Авдотья Степановна не сильно возражала, что от завода, поди, мало что осталось, все там лежит в руинах. И трудно, наверное, будет с квартирой, все дома разрушены. Однако Иван Колотовкин начинал вспоминать довоенные времена, как они хорошо тогда жили в поселке. Авдотья Степановна наконец соглашалась с ним, поддавалась и сама воспоминаниям, хотя и думала, что просто тогда они были моложе и беззаботнее. Задумчивая улыбка появлялась у нее на лице. Авдотья Степановна характеру была мягкого, нерешительная, боязливая, и в этой ее нерешительности и мягкости тонули и гасли все доводы мужа, который любил ее и не хотел как-нибудь обидеть нечаянно. И все-таки они переехали в разрушенный поселок…
С тех пор прошло уже много лет. События те отдалились от Петруши, и сам он отодвинулся куда-то в сторону. Так он и не смог понять печаль своего отца, его уныние, мог только предположить, в чем она. Наверное, за пять лет войны Иван Колотовкин отвык от мира, пришел в тишину вдруг, и вся душа его должна была перестроиться, иначе должно уж работать сердце и передаваться по нервам импульсы. Но все это одни лишь Петрушины предположения. Кто знает, что там творилось в душе у Ивана Колотовкина…
Как могло случиться, что Петруша сбился с дороги, по которой шли все люди, отец, мать. Отстал от них, заблудился где-то на обочине и не знает, в какую сторону теперь идти. Почему никто не подсказал и не научил? Никто не открыл ему тайны жизни?
И вот теперь он один наедине с небом, с деревьями и птичьими голосами, толкующими что-то непонятное, наедине со своим прошлым, от которого никуда не денешься, тащишь его за собой, как бурлаки баржу в прежние времена. Всякое барахло на этой барже: и опыт твой, и чувства, когда-то полыхавшие, а нынче, будто кучка золы, прибитая дождем. Тащишь все это за собой, а потом и скажешь вдруг, ну хватит, остановимся. Надо посмотреть, какую ерунду ты за собой тащишь, не выкинуть ли половину?
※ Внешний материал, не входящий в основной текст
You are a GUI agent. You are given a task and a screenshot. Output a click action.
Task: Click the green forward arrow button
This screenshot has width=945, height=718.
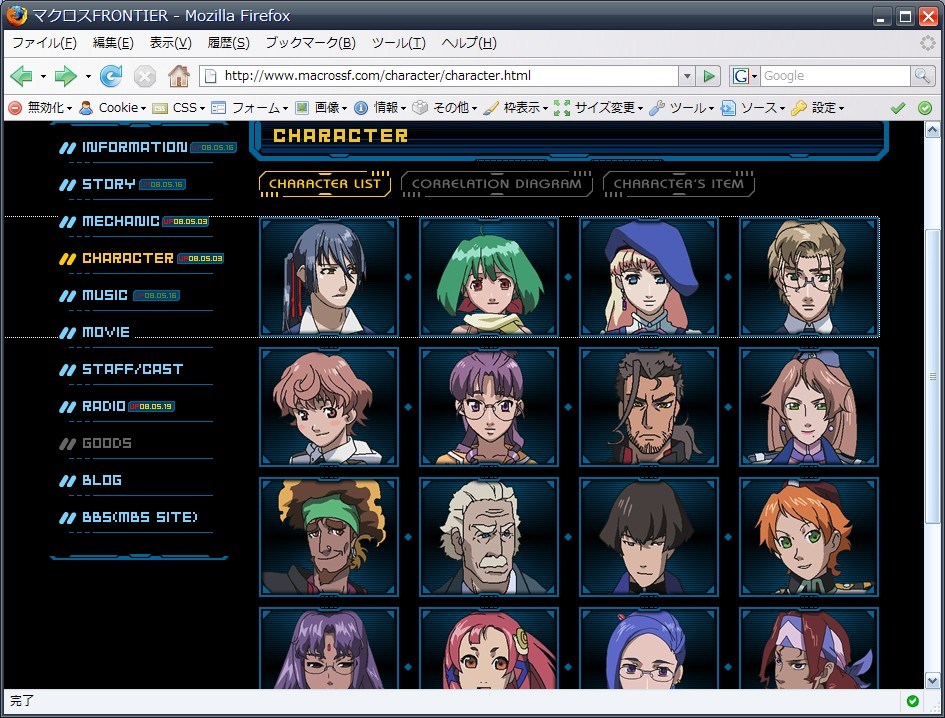point(65,76)
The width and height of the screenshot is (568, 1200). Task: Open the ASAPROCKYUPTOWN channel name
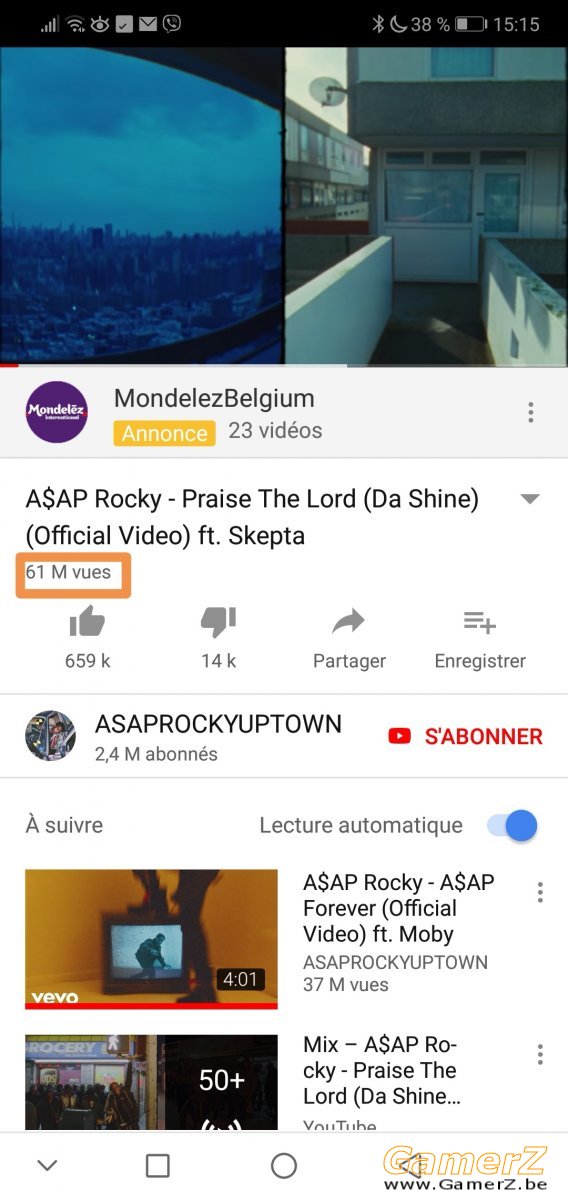point(218,724)
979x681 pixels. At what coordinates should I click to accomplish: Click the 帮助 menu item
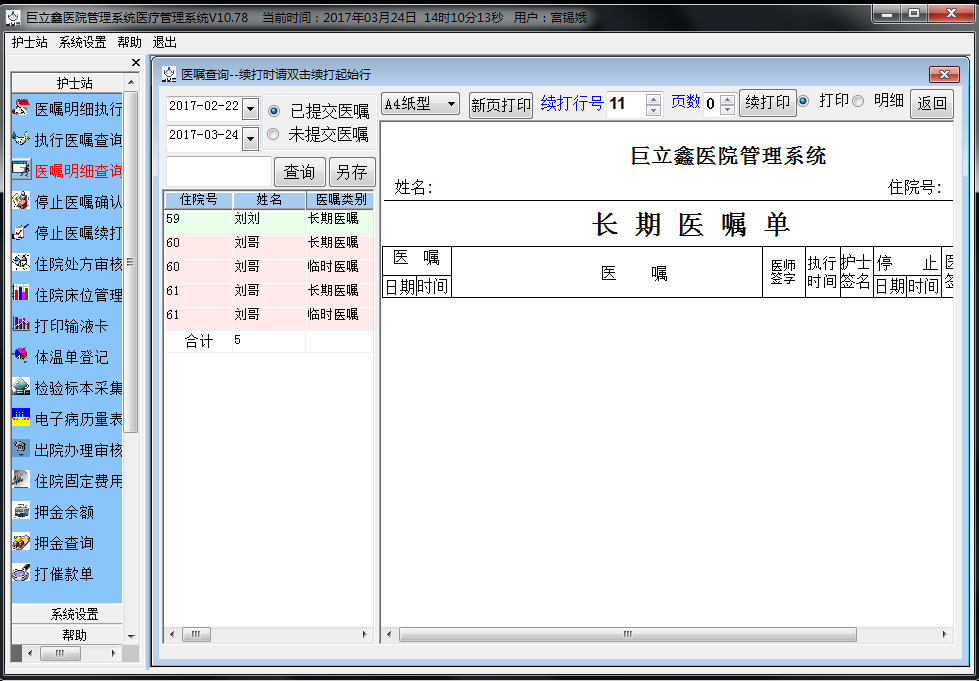tap(129, 42)
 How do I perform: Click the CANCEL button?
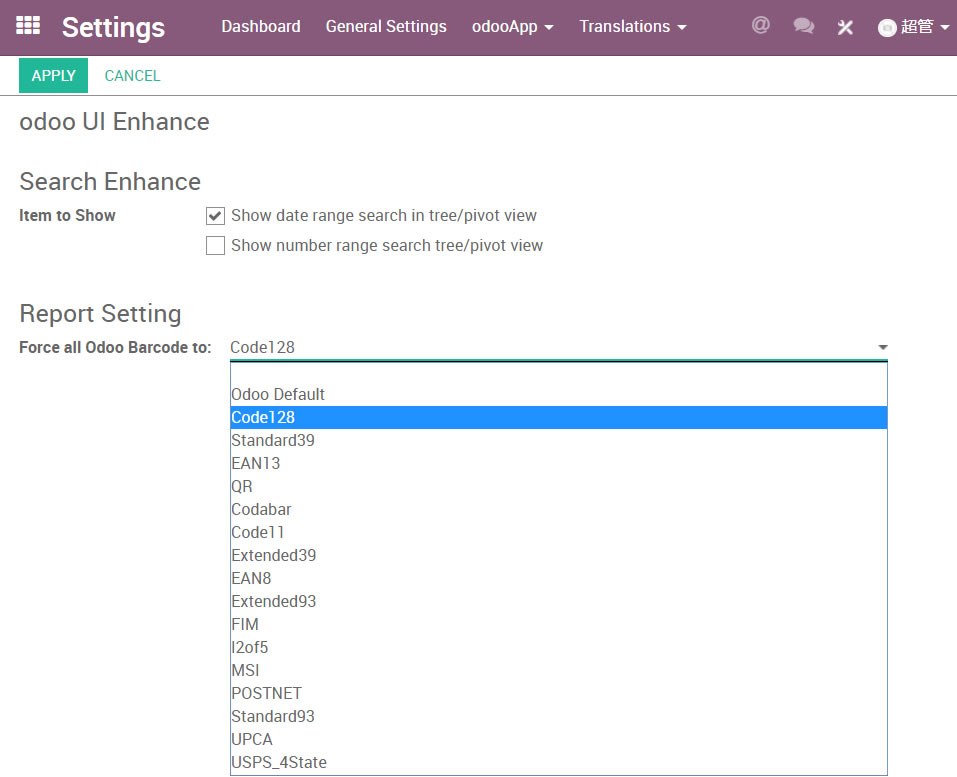132,76
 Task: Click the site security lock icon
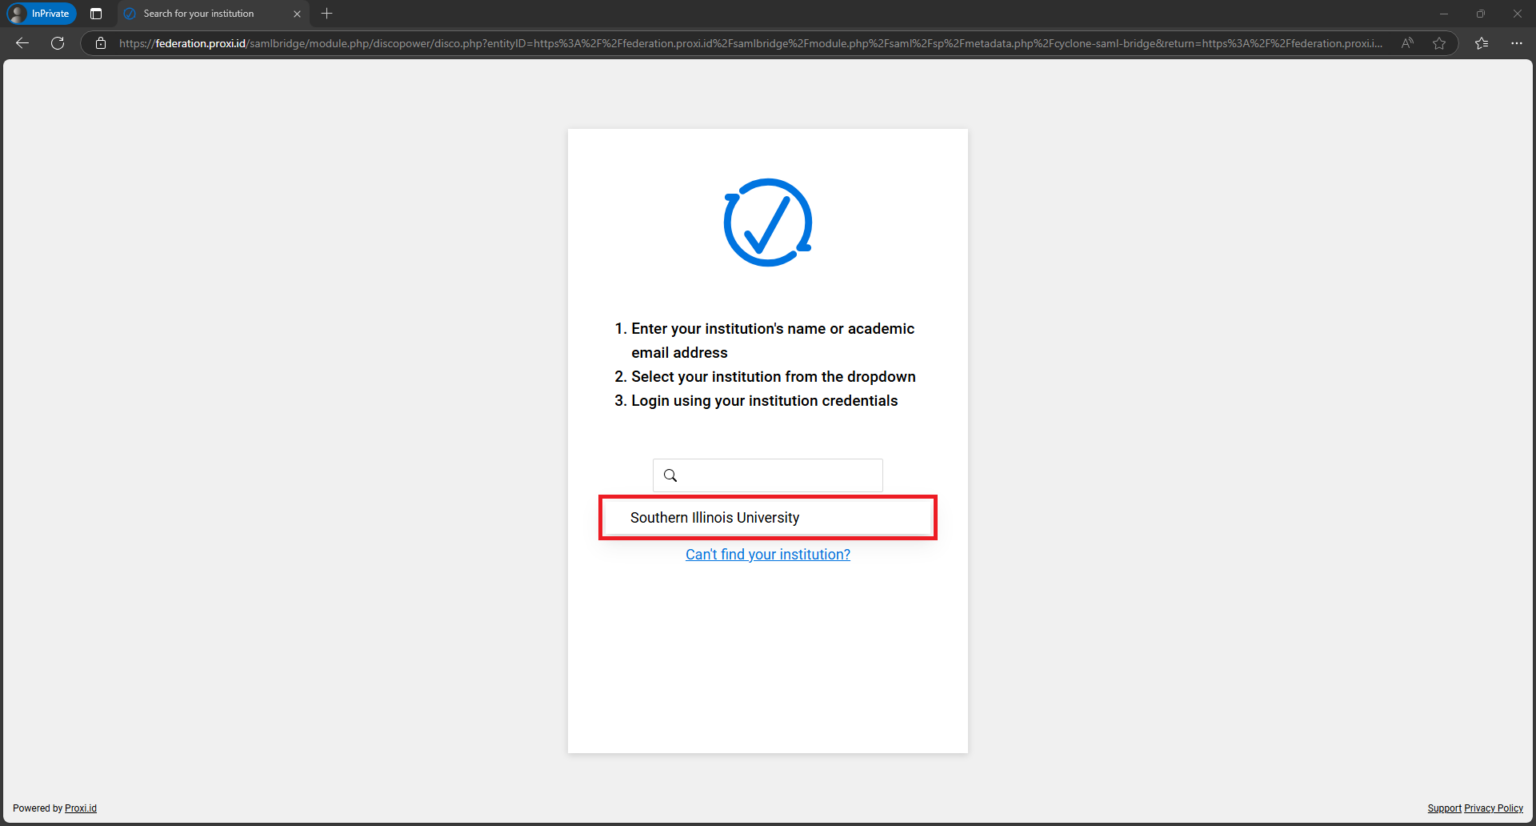(99, 43)
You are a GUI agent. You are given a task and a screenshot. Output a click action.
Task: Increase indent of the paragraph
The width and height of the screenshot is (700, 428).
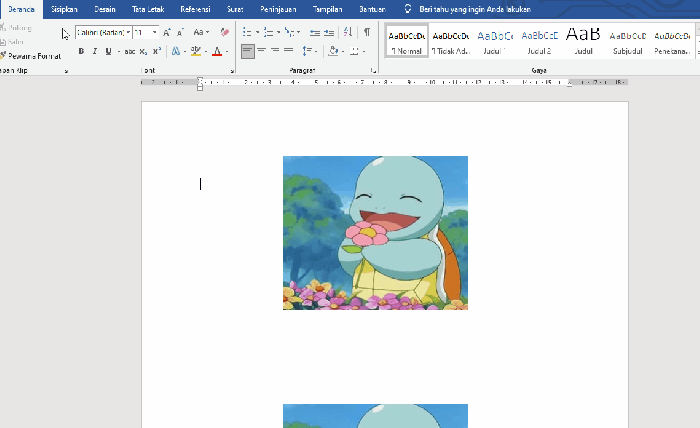[329, 33]
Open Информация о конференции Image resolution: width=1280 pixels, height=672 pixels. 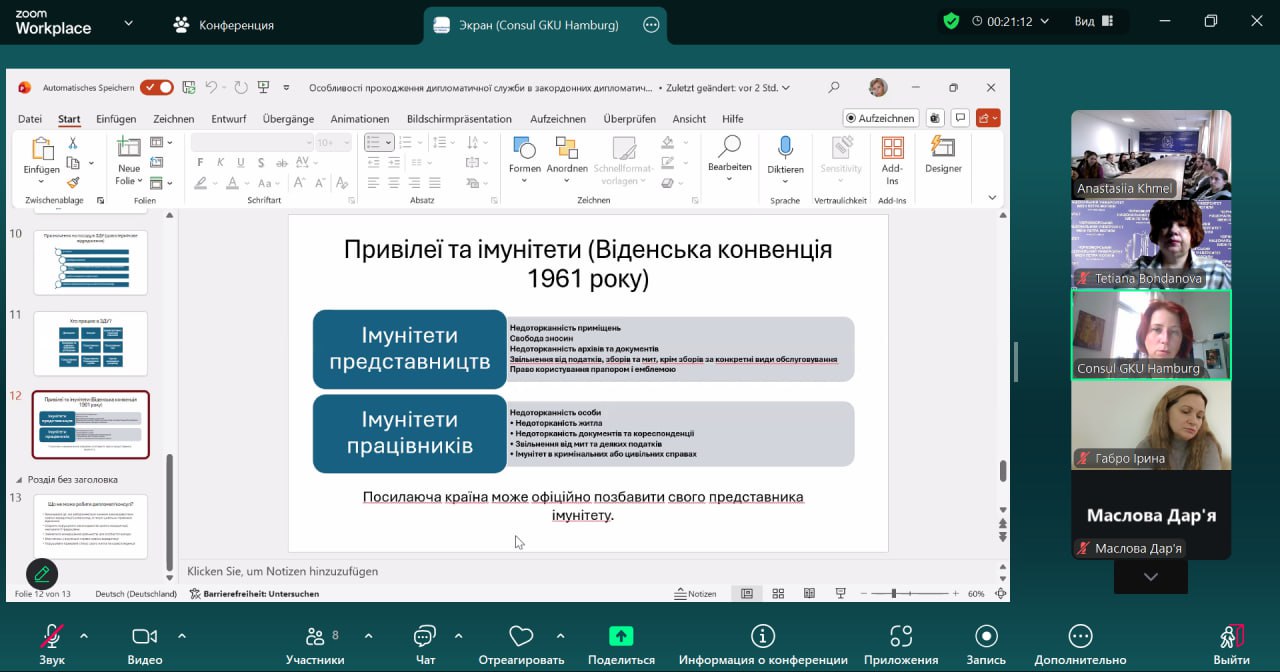[x=763, y=637]
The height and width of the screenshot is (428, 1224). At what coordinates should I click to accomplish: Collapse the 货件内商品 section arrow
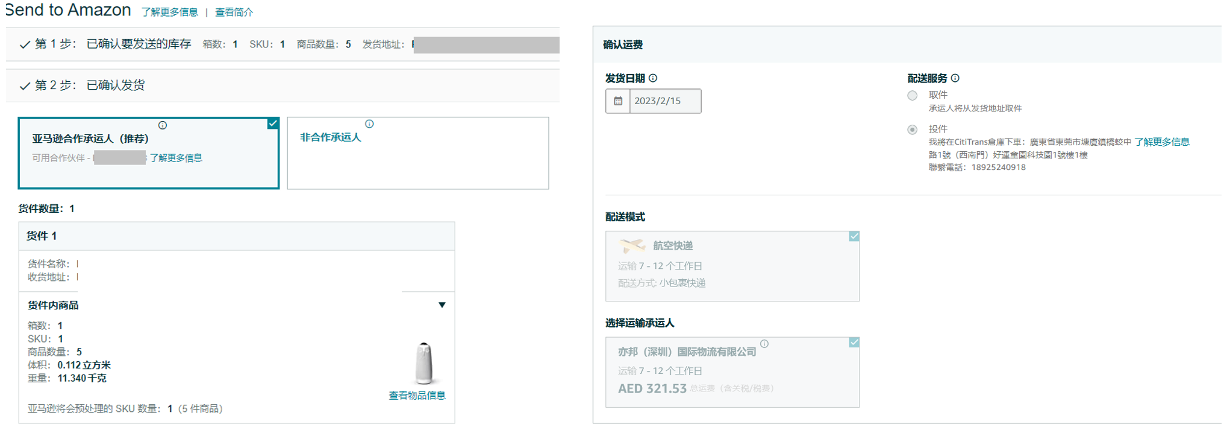tap(442, 305)
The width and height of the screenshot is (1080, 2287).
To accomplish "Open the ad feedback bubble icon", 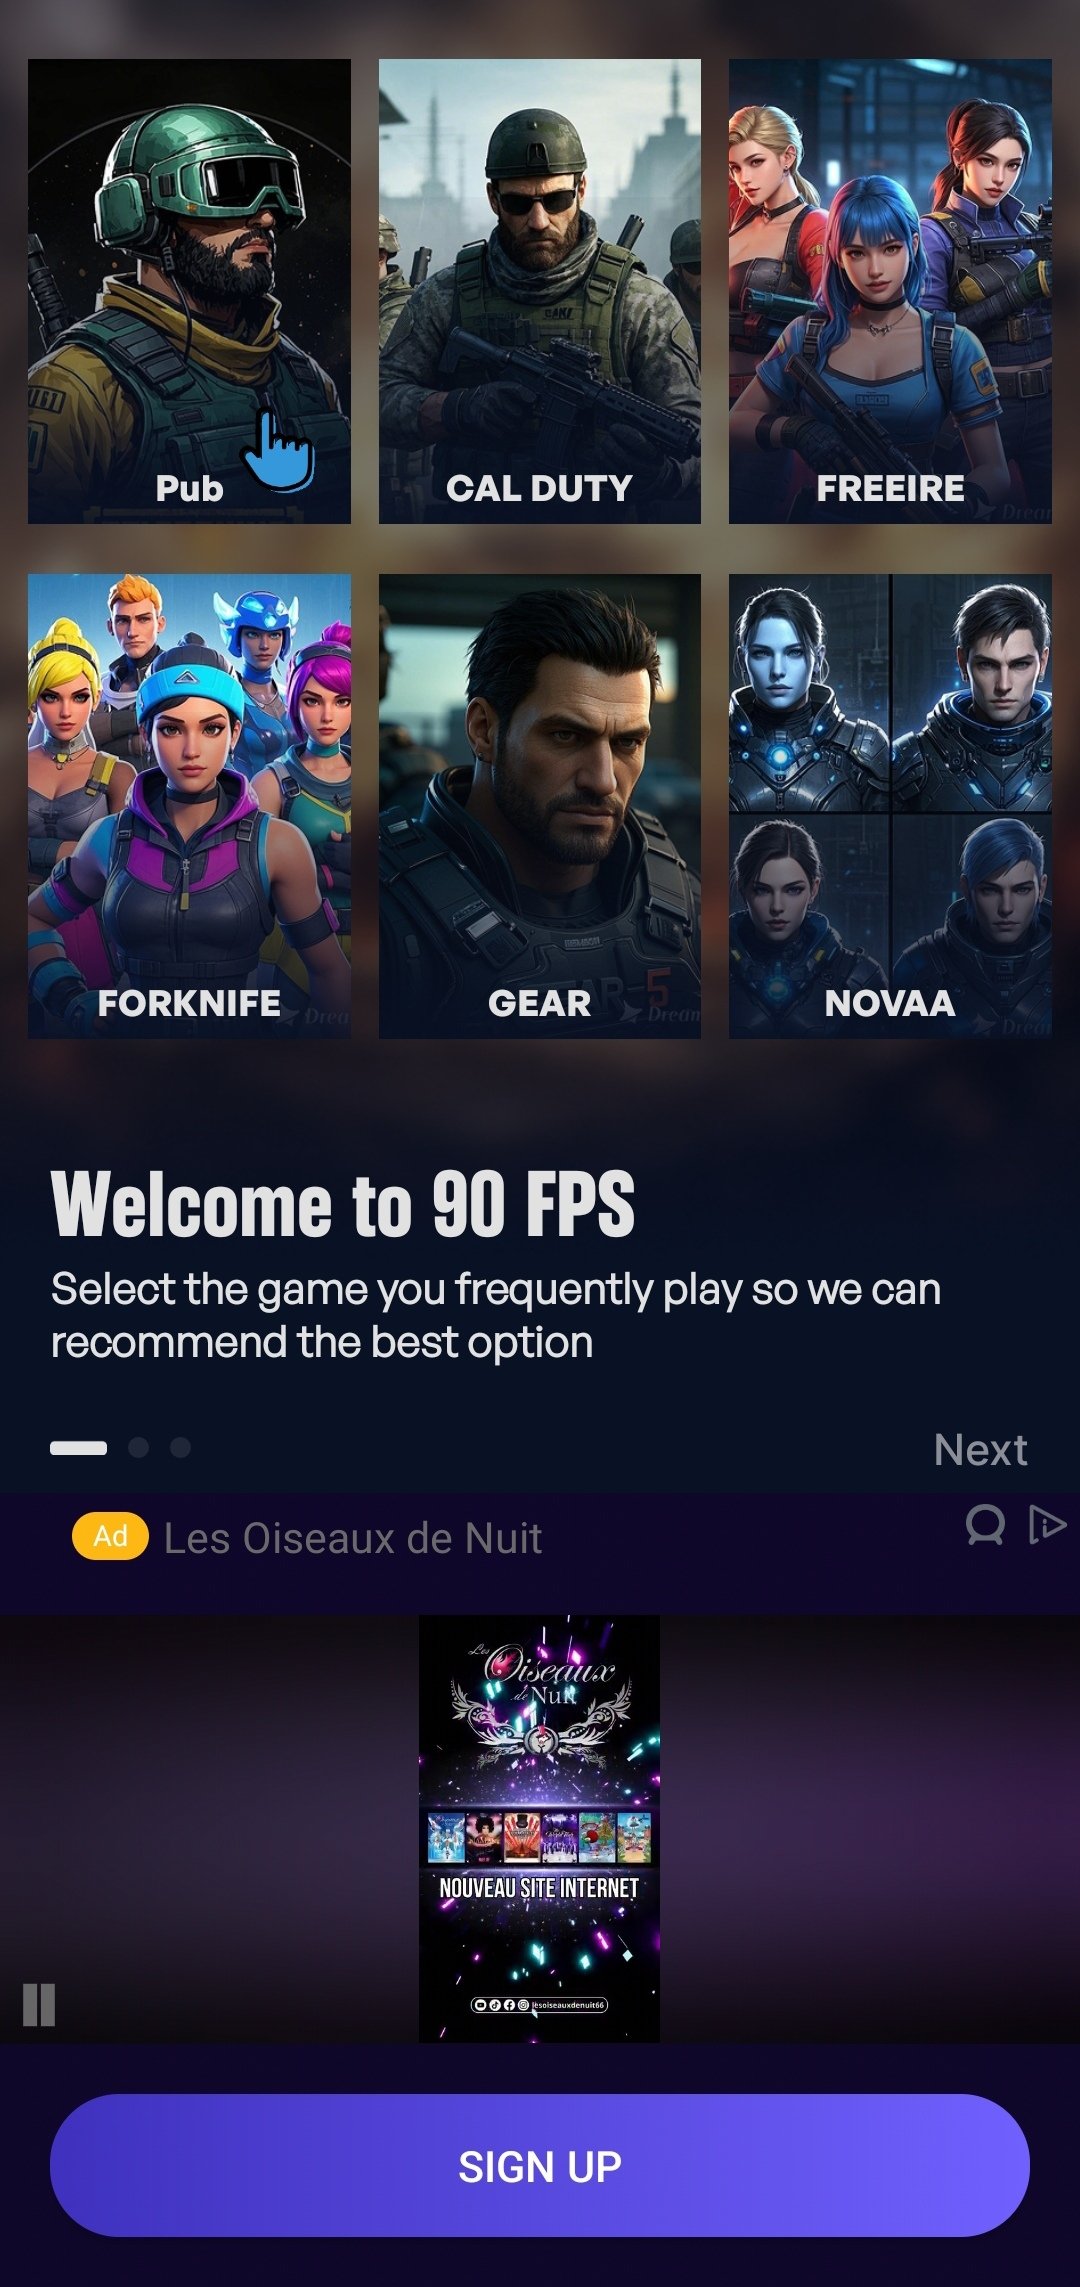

И начнешь перебирать, как другой раз хозяйка, старые свои туфли, рваные чулки, коробочки из-под духов, платья, которые уж не впору, меховые воротники и шапки, побитые молью. И никак не можешь со всем этим расстаться, все дорого, каждая вещь о чем-то напоминает. И вот тащишь свою баржу дальше до самой могилы.
Придет время, и ты зашатаешься и согнешься от своих воспоминаний, не сможешь уж любоваться ни красотой раннего утра, ни восходами, ни закатами, а будешь смотреть себе под ноги, а потом и внутрь себя, в свою душу, чтобы понять наконец самого себя, свои поступки. И не поймешь ничего. В душе потемки.
8
Они сидели в сараюшке Ведрина. Через дверной проем был виден небольшой пруд, как осколок черной, мертвой материи — ветер не шевелил воды. Желтые листья лежали на ней, как на гладком стекле. Петруша и Ведрин пили пиво. Ведрин сковырнул об край стола пробку, приставил бутылку к своим жестким губам, и в горле у него забулькало, как в водопроводной трубе. Пиво было холодное, осеннее, какое-то дремучее.
Неподалеку гуляла лошадь Ведрина со спутанными ногами. В штабелях лежало гнилье, сухостой. В эту зиму много деревьев усохло, лес поредел. Ведрин свозил сухостой в большую кучу. Каждое утро он запрягал свою лошадь в телегу, уезжал в лес и надсаживал там свою грыжу. До пенсии ему оставалось что-то около года.
Однажды во дворе появился оранжевый красивый трактор, который должен был помочь Ведрину и его лошади. Все обрадовались, ведь у трактора не было грыжи, как у Ведрина, воспалением легких тракторы, как известно, не болеют, водки не пьют, как Ведрин. И поехали на тракторе в лес, но красивая техника застряла в грязной канаве, едва вытащили. С тех пор трактор стоял во дворе, накрытый полиэтиленовой пленкой и молчал. Пускай стоит, говорили люди, есть не просит.